Producers in auto industry to collaborate with supportive industries to achieve autonomous driving

First person of Fiat Chrysler global design said that autonomous driving is not only going to lean on the vehicles itself. Ralph V. Gilles, Head of Design and a member of the FCA Group Executive Council (GEC) has an opinion that infrastructure need to be developed side by side with the technologies.

In order to achieve some progress and get to the point where autonomous driving will become reality, producers in auto industry will have to collaborate and work together with supportive industries as never before, Gilles said on the Chicago Auto show. “Everybody’s out there trying to do it alone… but I think it’s going to require unforeseen collaboration. How can competitive industries join together … to get things done?’’, he said during a keynote speech before the start of the manifestation.

Science fiction isn’t fiction anymore. Ralph Gilles says it’s happening

Talking on the Chicago Auto show, Gilles evoked past futuristic images from Hollywood and the current-day development of those technologies to show how technological hurdles can be eventually overcome. He cited as examples development of robotic limbs, like the one shown in The Empire Strikes Back in 1980, and what he called Hollywood’s first autonomous car, KITT, from the NBC show “Knight Rider” in 1982.

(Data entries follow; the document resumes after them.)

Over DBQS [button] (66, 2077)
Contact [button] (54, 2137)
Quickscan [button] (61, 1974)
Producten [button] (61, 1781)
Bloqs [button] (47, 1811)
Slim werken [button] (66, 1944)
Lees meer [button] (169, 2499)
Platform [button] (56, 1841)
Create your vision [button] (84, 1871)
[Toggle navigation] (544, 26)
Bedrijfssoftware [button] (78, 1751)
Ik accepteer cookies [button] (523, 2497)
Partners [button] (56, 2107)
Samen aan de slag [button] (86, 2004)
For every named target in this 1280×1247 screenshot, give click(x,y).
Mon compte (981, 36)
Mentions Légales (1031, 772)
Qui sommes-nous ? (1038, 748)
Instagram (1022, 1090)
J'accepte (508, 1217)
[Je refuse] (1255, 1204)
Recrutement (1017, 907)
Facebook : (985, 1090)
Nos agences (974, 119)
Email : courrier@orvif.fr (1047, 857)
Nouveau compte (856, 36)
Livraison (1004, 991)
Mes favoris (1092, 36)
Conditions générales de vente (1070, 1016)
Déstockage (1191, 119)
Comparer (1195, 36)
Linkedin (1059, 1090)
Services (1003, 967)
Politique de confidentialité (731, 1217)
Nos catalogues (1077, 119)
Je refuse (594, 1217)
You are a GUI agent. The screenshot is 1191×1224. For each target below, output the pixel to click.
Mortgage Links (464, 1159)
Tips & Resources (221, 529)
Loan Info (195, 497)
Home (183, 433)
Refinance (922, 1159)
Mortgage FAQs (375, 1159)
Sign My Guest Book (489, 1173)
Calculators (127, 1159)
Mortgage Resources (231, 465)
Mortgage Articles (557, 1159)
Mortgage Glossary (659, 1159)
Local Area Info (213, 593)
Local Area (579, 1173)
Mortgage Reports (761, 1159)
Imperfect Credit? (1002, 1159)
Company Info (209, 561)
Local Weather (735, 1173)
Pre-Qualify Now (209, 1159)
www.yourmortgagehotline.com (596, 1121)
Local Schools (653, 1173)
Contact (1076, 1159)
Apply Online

“Science fiction isn’t fiction anymore. It’s happening,” Gilles said. From a design standpoint, Gilles said electrification has freed designers across the industry to rethink the fundamental elements of the automobile, with wheels positioned on the very corners of the vehicle. But, he said, the technology-stuffed cars of today and those in the future are fundamentally changing the ownership model, as well as how those vehicles are designed. “Cars are getting more expensive because there’s more tech, so ownership is getting more challenging,” Gilles said. “The tech is not cheap, and it’s not free.” But, he said, safety technology — once the exclusive purview of luxury vehicles — is being democratized across all vehicles to increase safety. “Entry level cars are going to have this stuff,” Gilles said, ticking off tech advances such as on-board ultrasonic sensors, radar and ultra-high-definition cameras.

For designers, the key is to make all of the new safety technology visually attractive or invisible. Gilles showed images of past and current roof-mounted autonomous driving systems. “As a designer, I’m mortified by this stuff, but these are vehicles that are being adaptive, not vehicles that were designed around these systems. In the future, we’ll be taking all of that technology to design it and fit it in a much more attractive package.”

Gilles is the designer in Chrysler for already 25 years. He was appointed Head of Design and named a member of the Group Executive Council (GEC) on April 1, 2015.  He has led the FCA – North America Product Design Office as Senior Vice President, a position he was named to in June 2009. Gilles has also served as President and Chief Executive Officer (CEO) – Motorsports; President and CEO – SRT Brand and President and CEO – Dodge Brand for FCA US LLC. He was named Vice President – Design in September 2008. Previously, in 2006, he was Vice President – Interior Design Jeep/Truck and Specialty Vehicles. He joined Chrysler Corporation in 1992, within the Design Office.